A hardgainer is a person who practices bodybuilding but finds it challenging to develop musculature regardless of the amount of effort put in. The opposite of a hardgainer is an easygainer.

Difficulty building muscle is often associated with the ectomorph body somatotype, however other common reasons also include a lack of proper nutrition, suitable physical activity level or not allowing enough recovery time for the stressed muscles to regain their previous state and then grow bigger (overtraining).

For the true hardgainer, the issue lies deeper beneath any of the required elements of muscle gain listed above. Those are typically either diseases that affect muscles and/or protein synthesis, or there might be a genetic disorder that hinders protein synthesis and/or limits the maximum amount of muscles the body can hold to a relatively small amount for that person.

Muscular dystrophy is a group of inherited diseases that are characterized by weakness and wasting away of muscle tissue, with or without the breakdown of nerve tissue.

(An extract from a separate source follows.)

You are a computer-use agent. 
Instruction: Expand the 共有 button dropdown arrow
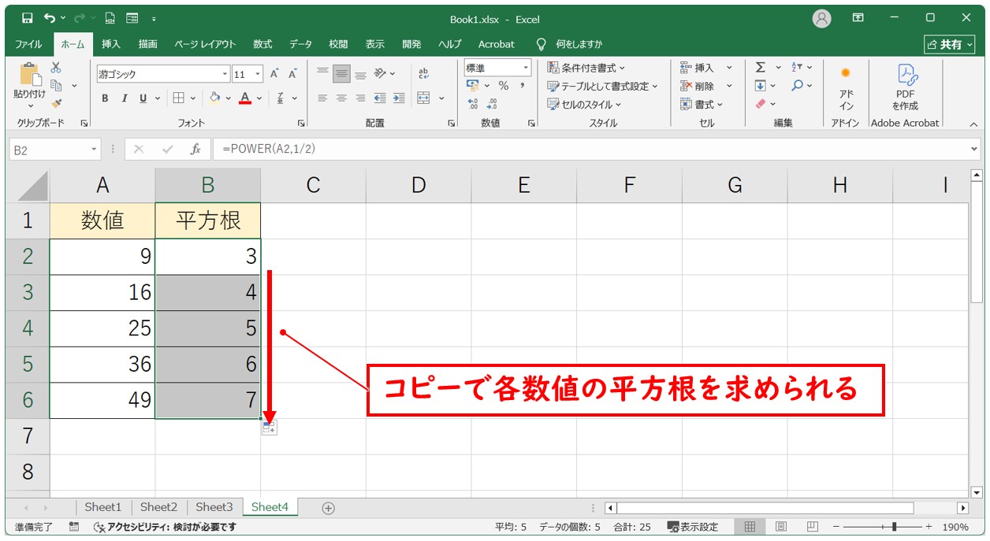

Some metabolic diseases affect the normal metabolic processes in the body:

Acid maltase deficiency
Carnitine deficiency
Carnitine palmitoyltransferase II deficiency
Debrancher Enzyme Deficiency
Lactate dehydrogenase deficiency
Mitochondrial myopathy
Myoadenylate deaminase deficiency
Glycogen storage disease type V
Phosphofructokinase deficiency
Phosphoglycerate kinase deficiency

The MSTN gene also plays a big role in muscle development. It provides instructions for making a protein called myostatin. This protein transforming growth factor beta (TGFβ) superfamily, which is a group of proteins that help control the growth and development of tissues throughout the body. This protein restrains muscle growth, preventing muscles from growing too large. Increased amount of myostatin portray deficiency in muscle development and increase of fat; on the other hand, smaller than normal amounts of myostatin greatly increase natural muscle mass, strength and decrease fat levels. There are no known health problems related to the myostatin mutations, and affected individuals are intellectually normal.